Anonymous Coward says:

Re: SYRE - from the CROOK Anyé Spivey

“Failing to deliver the extra products that he claimed to have already purchased and also refusing to refund a single dollar is why Anyé Spivey is a liar and a thief, and anyone who works with him is a sucker.”

That story makes a fascinating read. Anyé Spivey’s Kickstarter project appears to have been a total fraud from the very start. According to him, he was so far along, the finish line was just around the corner … then nothing. Having strung people along with constant lies for so long and so far, there apparently wasn’t anywhere left to go as he had completely boxed himself in.

Typical mismanagement-related things like encountering unseen problems, running out of money, or even having to eventually abandon the original goals are somewhat understandable on any kind of project.
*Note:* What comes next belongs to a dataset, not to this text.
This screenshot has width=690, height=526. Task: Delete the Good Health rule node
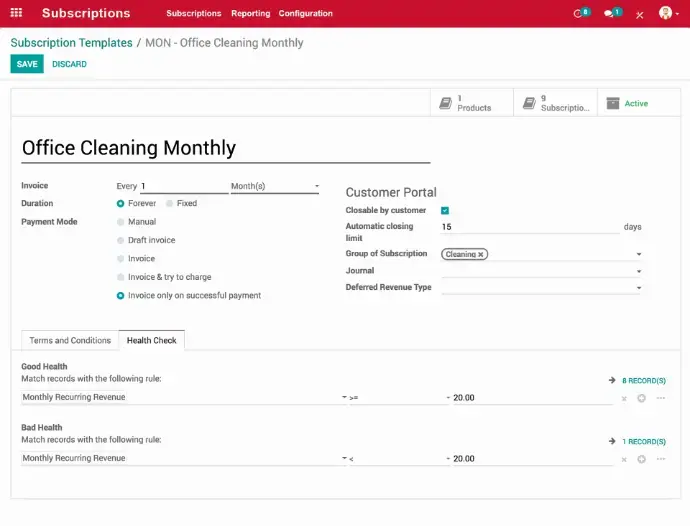point(624,398)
But whenever that’s the case, then the proper course of action is to open the books, liquidate the project, open-source the software, auction off all prototypes, inventory, and other assets. Anyé Spivey claimed to have all these things in his possession — things that, like Anyé Spivey, disappeared without a trace.

A TV show like American Greed needs to do a show about Kickstarter, and Anyé Spivey’s grand larceny would be a good place to start.